Automated plagerism detection software is common. But cases like the recent incident with Harvard administrator Gay have shown that egregious cases of plagerism are still being uncovered. Why would this be the case? Is it really so hard to run plagerism checks for every paper on Sci-hub? Has anyone tried?
I am curious since I am currently upskilling for the purposes of technical alignment research and it seems like an interesting project to pursue.
“The total size of Sci-Hub database is about 100 TB.”
i.e. $1000-$2000 in drive space, or $20 / day to store on Backblaze if you don’t anticipate needing it for more than a couple of months tops.
You’re correct that simply storing the entire database isn’t infeasible. But as I understand it, that’s large enough that training a model on that is too expensive for most hobbyists to do just for kicks.
Depends on how big of a model you’re trying to train, and how you’re trying to train it.
I was imagining something along the lines of “download the full 100TB torrent which includes 88M articles, extract the text of each article (“extract text from a given PDF” isn’t super reliable but it should be largely doable), which should leave you somewhere in the ballpark of 4TB of uncompressed plain text. If you’re using a BPE, that would leave you with ~1T tokens.
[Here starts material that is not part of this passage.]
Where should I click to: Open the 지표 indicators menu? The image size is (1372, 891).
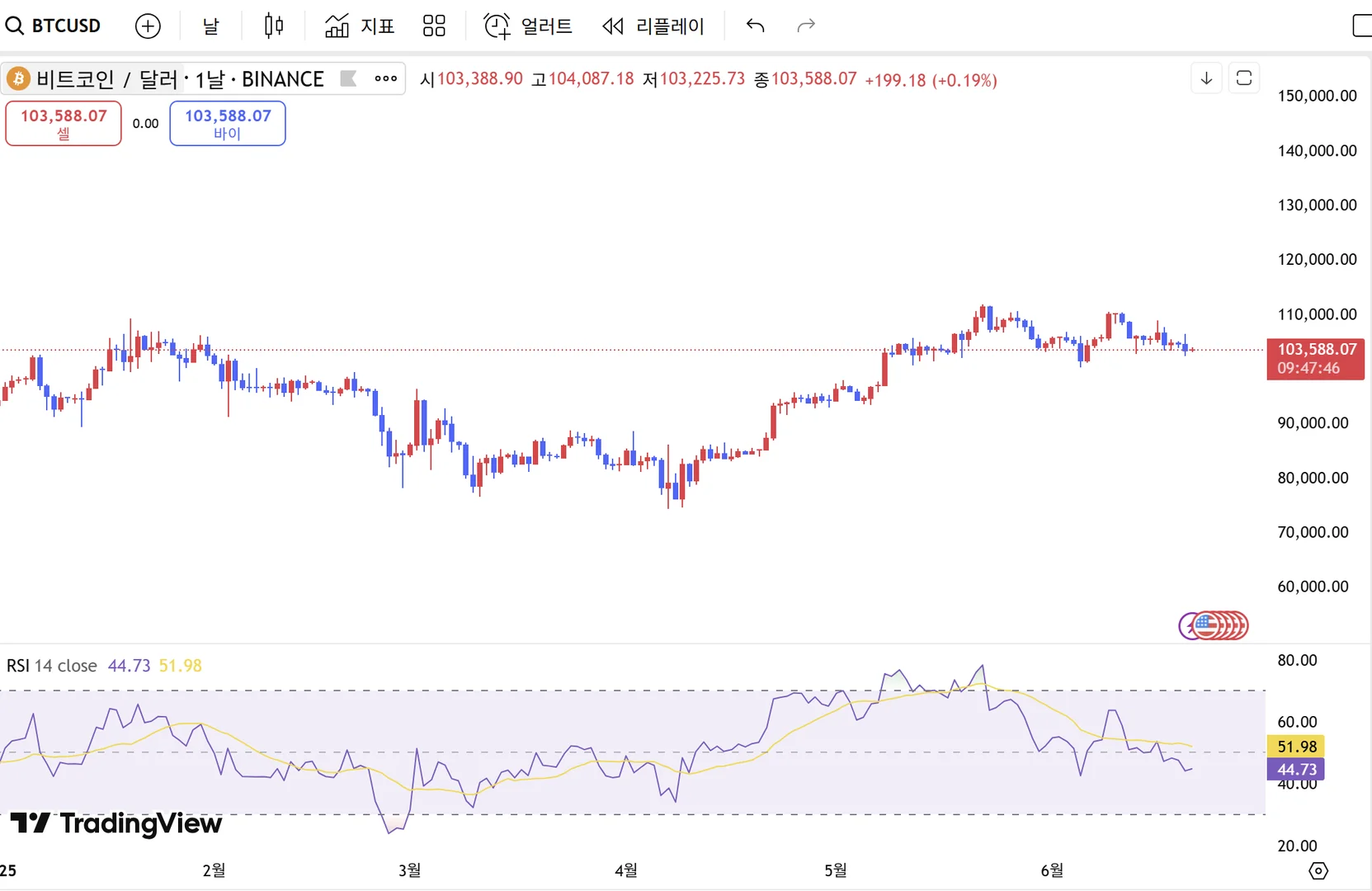(x=360, y=26)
If you’re trying to do the chinchilla optimality thing, I fully agree that there’s no way you’re going to be able to do that with the compute budget available to mere mortals. If you’re trying to do the “generate embeddings for every paragraph of every paper, and do similarity searches, and then on matches calculate edit distance to see if it was literally copy-pasted” I think that’d be entirely doable with a hobbyist budget.
I personally think it’d be a great learning project.
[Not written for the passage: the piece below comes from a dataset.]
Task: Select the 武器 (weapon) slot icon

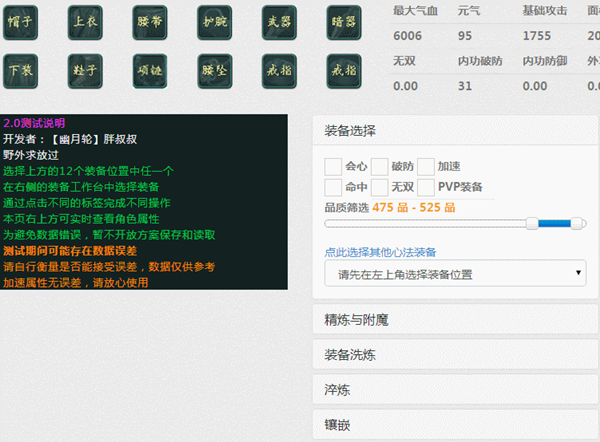Action: tap(279, 20)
I think there are two reasons it’s not more common to retroactively analyze papers and publications for copied or closely-paraphrased segments.
First, it’s not actually easy to automate. Current solutions are RIFE with false-positives and human judgement requirements to make final conclusions.
Second, and perhaps more importantly, nobody really cares, outside of graded work where the organization is basing your credentials on doing original work (but usually not even that, just semi-original presentation of other works).
It would probably be a minor scandal if any significant papers were discovered to be based on uncredited/un-footnoted other work, but unless it were egregious (in which case it probably would have already been noticed), just not that big a deal.
Distinguishing between a properly cited paraphrase and taking someone’s work as your own without sufficient attribution is not trivial even for people. There’s a lot of grey area in terms of how closely you can mimic the original before it becomes problematic (this is largely what I’ve seen Rufo trying to hang the Harvard admin woman with, paraphrases that maintained a lot of the original wording which were nonetheless clearly cited, which at least to me seem like bad practice but not actually plagiarism in the sense it is generally meant) and it comes down to a judgement call in the edge cases.
A professor I know fell afoul of an automated plagiarism detector because it pinged on some of her own previous papers on the same subject, and the journal refused to reconsider. Felt very silly, like they were asking her to go through and arbitrarily change the wording she thought was best just because she had used it before because the computer said so. I think she ultimately ended up submitting to a different journal and it got accepted there.